A Smart Weapon Revolution for the Infantry

Precision-guided weapons have revolutionized American airpower, enabling the kind of devastating strikes first seen in the 1991 Gulf War. To date, however, this revolution has largely happened outside the realm of ground combat. Especially for the infantry soldier, combat has changed little since World War II. With a brief introduction to the M4 carbine’s operation and night vision goggles, a D-Day soldier could be ready to fight in today’s infantry squads. Soon, that may no longer be the case. Precision-guided weapons are beginning to filter down to the squad level — a trend that could usher in the most dramatic changes in infantry tactics since the invention of the machine gun. Like the machine gun, this technology is likely to increase lethality on the battlefield dramatically. The United States must begin to prepare for these changes now.

On the morning of July 1, 1916, 11 divisions of British troops marched forth, hoping to break the German lines entrenched north of the Somme in France. By the day’s end, 20,000 British soldiers lay dead, their largest single-day loss in the war. Sixty percent of all British officers in the advance were killed. Their deaths resulted from a mismatch in tactics and technology. The British were still employing infantry tactics from a previous era, but the invention of the machine gun had changed the rules of the game. While the British had used an early version of the machine gun, the Maxim gun, to great effect in colonial wars around the world, they had not yet faced an adversary similarly equipped. This single day mirrored the larger pattern of the Battle of the Somme and World War I. New technologies such as machine guns and railroads changed the rules of the game in surprising ways, and the result was a protracted, bloody stalemate.

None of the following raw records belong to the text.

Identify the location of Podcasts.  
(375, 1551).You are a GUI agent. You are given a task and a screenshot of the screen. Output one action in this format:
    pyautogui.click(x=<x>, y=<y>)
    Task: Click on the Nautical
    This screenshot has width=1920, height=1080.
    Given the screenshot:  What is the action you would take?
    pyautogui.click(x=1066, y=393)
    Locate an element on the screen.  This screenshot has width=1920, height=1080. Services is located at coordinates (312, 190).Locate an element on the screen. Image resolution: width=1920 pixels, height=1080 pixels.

Today, early signs of a new revolution in infantry combat are apparent. Improvements in computer processors and sensors are enabling smaller, lower-cost, and more ruggedized electronics. These, in turn, are putting the same game-changing advances in precision-guided munitions that revolutionized American airpower into the hands of the infantry soldier. The beginnings of this revolution can be seen across a range of first-generation precision-guided infantry weapons. While these weapons have limitations in their current form, such as weight and cost, they hint at the potential of what is to come. Just as early arquebus matchlock guns had limitations, but signaled the firearms revolution that followed, these first-generation weapons similarly show the nascent potential of precision-guided weapons in ground combat.